Iran attack on Qatar threatens global energy

by Marcelo Moreira

The attack carried out by Iran’s Islamic regime this Wednesday (18) against energy facilities in Ras Laffan, Qatar, reduced the country’s liquefied natural gas (LNG) export capacity by around 17% and could affect global energy supplies, according to state-owned QatarEnergy in an official statement this Thursday (19).

The industrial city of Ras Laffan is Qatar’s main energy hub and home to the largest LNG production complex in the world. Iran’s attack hit liquefaction units known as Trains 4 and 6, which together produce around 12.8 million tons per year, a volume equivalent to approximately 17% of Qatar’s LNG exports.

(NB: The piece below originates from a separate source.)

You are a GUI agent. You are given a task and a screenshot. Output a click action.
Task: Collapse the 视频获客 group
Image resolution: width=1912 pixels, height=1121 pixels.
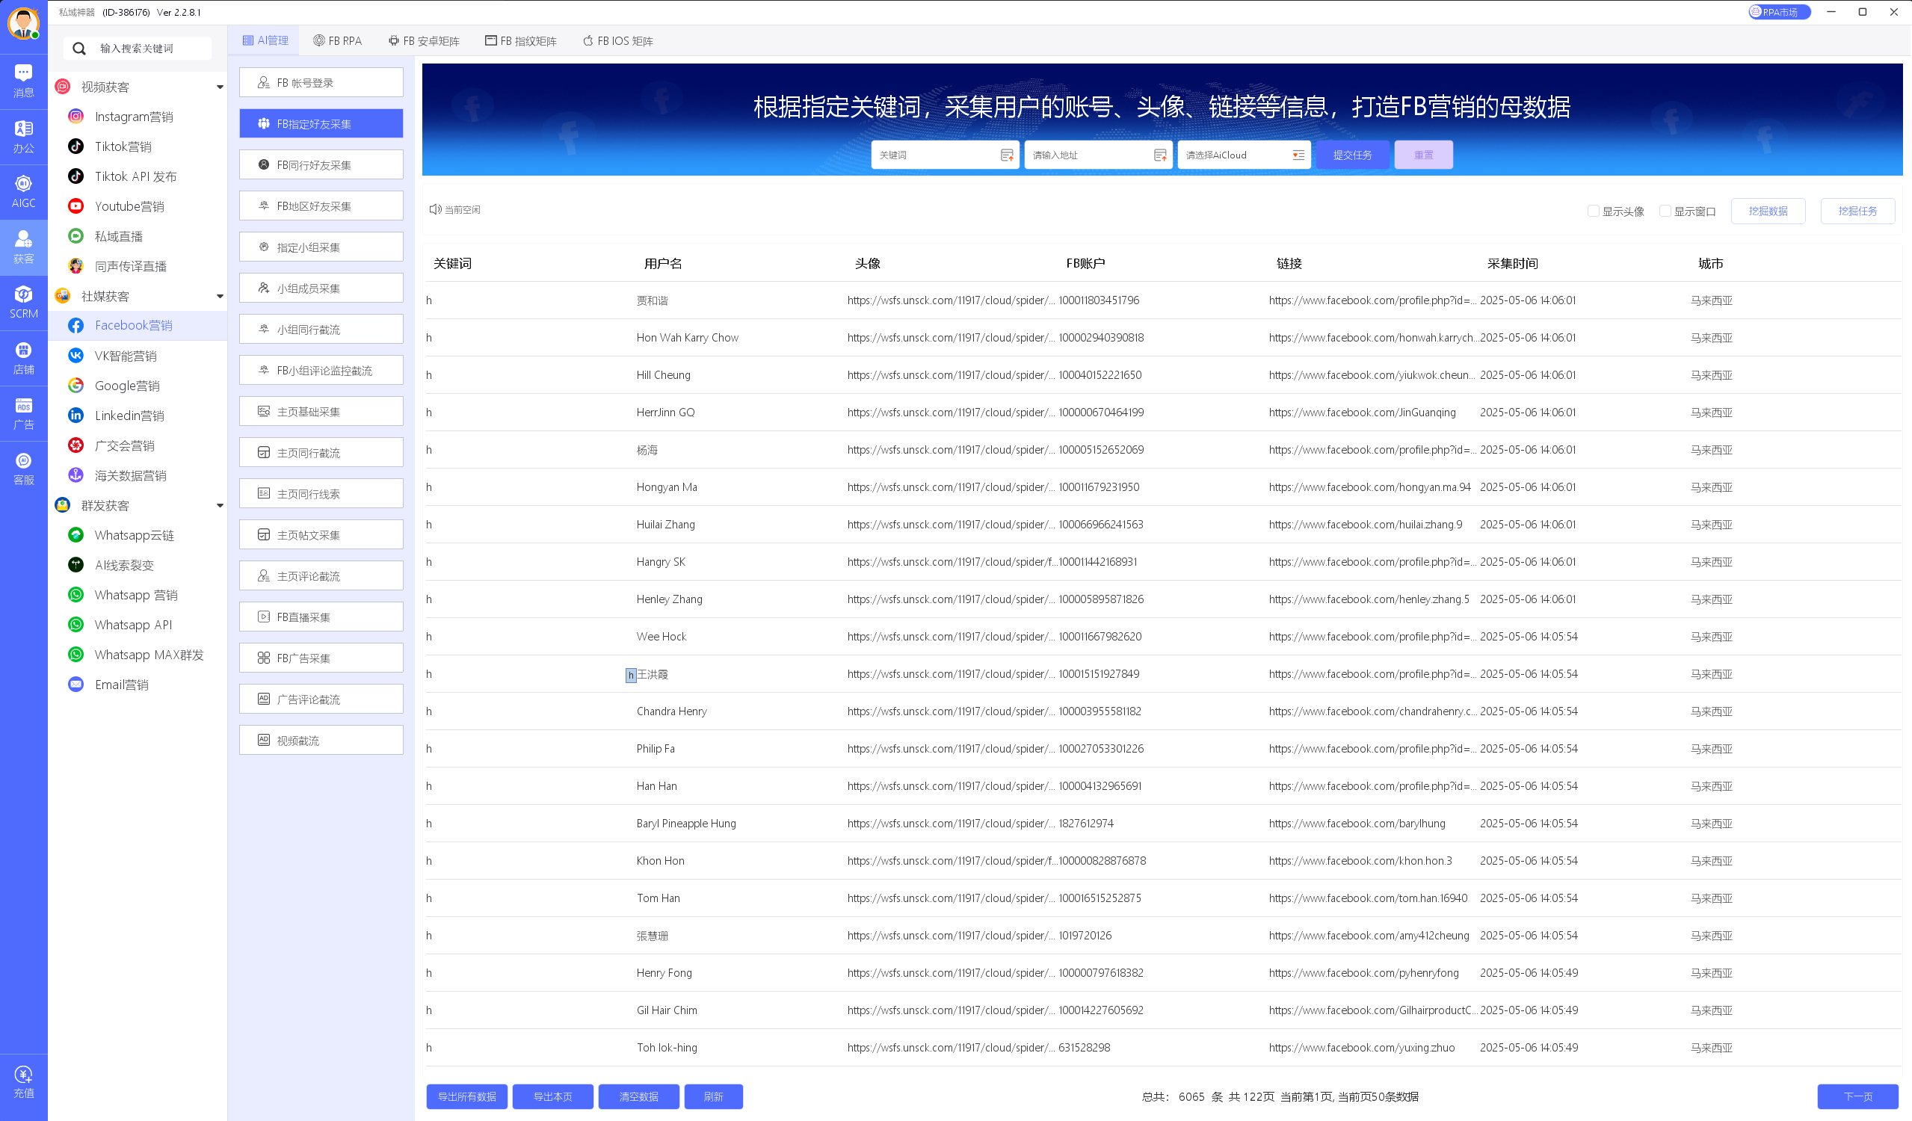tap(220, 86)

According to state-owned QatarEnergy, the destruction of the facilities will cause an estimated loss of around US$20 billion (R$104 billion) per year in revenue and will require up to five years for the systems to be fully repaired. The company reported that it may declare force majeure in long-term contracts, which should affect supply to markets in Europe and Asia.

Qatar’s Minister of State for Energy Affairs and the company’s executive director, Saad Sherida Al-Kaabi, stated that Iran’s attack carried out this Wednesday represents not only a blow against the country, but also against global energy stability.

In addition to the gas liquefaction lines, the bombing also hit the Pearl GTL facility, operated by the British multinational oil company Shell, which transforms natural gas into fuels and other derivatives. According to the company, at least one of the units must remain out of operation for a minimum period of one year, reducing the production of condensates, LPG, naphtha, sulfur and helium.

Qatar’s gas heart

The Ras Laffan complex, located about 80 kilometers north of Doha, is considered the heart of Qatar’s gas industry. The site processes volumes from the North Field field, one of the largest natural gas reserves in the world, and allows the country to export tens of millions of tons of LNG per year to several continents.

Energy sector analysts estimate that any significant interruption in Qatar’s production could have direct effects on the international market, as the country is among the largest exporters of liquefied natural gas on the planet. The reduction in exports comes amid increased tensions in the Middle East, raising fears of impacts on the global economy and energy supply for fuel-dependent countries.

Kristy Kramer, director of LNG strategy at Wood Mackenzie, a research, data and consulting firm specializing in energy and natural resources, told the website CompressorTechNews that a longer shutdown in Qatar’s gas production tends to reduce global supply and keep prices high for longer, increasing volatility in the energy market.